→ **WHAT THE EXERCISE ASKS**:
Copy exactly the lines that run from the line containing "Click line number 31 in the gutter" to the end of the material below, both ends included.

→ **INPUT RECORDS**:
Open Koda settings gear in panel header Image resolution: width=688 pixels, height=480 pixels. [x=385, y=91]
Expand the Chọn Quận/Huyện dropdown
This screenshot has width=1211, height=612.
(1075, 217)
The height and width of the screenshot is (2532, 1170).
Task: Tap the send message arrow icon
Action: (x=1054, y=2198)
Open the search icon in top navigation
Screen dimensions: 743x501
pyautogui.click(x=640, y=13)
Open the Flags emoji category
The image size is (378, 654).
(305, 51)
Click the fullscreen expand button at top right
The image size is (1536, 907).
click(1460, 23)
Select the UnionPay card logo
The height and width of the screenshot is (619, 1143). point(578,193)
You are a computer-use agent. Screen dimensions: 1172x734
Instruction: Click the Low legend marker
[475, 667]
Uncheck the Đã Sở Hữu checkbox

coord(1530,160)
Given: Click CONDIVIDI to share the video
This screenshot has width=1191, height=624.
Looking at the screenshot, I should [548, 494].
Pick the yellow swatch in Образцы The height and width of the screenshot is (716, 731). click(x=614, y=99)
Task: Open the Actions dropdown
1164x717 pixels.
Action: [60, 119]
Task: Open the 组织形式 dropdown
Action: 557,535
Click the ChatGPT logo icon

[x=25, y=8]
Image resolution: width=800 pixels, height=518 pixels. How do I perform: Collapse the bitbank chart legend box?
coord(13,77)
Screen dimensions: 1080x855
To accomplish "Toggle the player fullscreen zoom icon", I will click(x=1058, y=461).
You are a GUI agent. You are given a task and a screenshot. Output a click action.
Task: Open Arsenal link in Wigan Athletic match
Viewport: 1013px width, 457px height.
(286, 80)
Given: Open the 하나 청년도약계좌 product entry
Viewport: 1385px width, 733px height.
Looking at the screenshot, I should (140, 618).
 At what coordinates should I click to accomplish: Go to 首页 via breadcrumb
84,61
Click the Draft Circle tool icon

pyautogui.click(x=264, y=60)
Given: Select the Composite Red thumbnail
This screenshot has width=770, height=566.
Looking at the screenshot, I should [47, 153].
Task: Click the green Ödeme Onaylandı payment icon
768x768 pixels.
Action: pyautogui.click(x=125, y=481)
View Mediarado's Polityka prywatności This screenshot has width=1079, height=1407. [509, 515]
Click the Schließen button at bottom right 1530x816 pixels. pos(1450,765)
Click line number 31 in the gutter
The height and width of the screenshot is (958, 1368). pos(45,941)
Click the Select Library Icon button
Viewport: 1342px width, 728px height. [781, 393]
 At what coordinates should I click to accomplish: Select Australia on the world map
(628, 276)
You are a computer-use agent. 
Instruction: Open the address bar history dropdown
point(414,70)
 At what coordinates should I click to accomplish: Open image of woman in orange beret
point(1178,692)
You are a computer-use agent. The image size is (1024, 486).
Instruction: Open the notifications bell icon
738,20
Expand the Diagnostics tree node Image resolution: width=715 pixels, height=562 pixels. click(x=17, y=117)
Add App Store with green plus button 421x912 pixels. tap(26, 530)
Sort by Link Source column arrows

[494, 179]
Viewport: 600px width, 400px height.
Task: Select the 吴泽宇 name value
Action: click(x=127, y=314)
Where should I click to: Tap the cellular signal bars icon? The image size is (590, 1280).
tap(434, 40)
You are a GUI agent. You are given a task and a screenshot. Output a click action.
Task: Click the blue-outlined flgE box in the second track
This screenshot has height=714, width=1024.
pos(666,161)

→ **WRITTEN SOLUTION**:
Click line number 31 in the gutter
The height and width of the screenshot is (958, 1368). pos(45,941)
Click the Select Library Icon button
Viewport: 1342px width, 728px height. [781, 393]
 At what coordinates should I click to accomplish: Select Australia on the world map
(628, 276)
You are a computer-use agent. 
Instruction: Open the address bar history dropdown
point(414,70)
 At what coordinates should I click to accomplish: Open image of woman in orange beret
point(1178,692)
You are a computer-use agent. The image size is (1024, 486).
Instruction: Open the notifications bell icon
738,20
Expand the Diagnostics tree node Image resolution: width=715 pixels, height=562 pixels. click(x=17, y=117)
Add App Store with green plus button 421x912 pixels. tap(26, 530)
Sort by Link Source column arrows

[494, 179]
Viewport: 600px width, 400px height.
Task: Select the 吴泽宇 name value
Action: click(x=127, y=314)
Where should I click to: Tap the cellular signal bars icon? The image size is (590, 1280).
tap(434, 40)
You are a GUI agent. You are given a task and a screenshot. Output a click action.
Task: Click the blue-outlined flgE box in the second track
This screenshot has height=714, width=1024.
pos(666,161)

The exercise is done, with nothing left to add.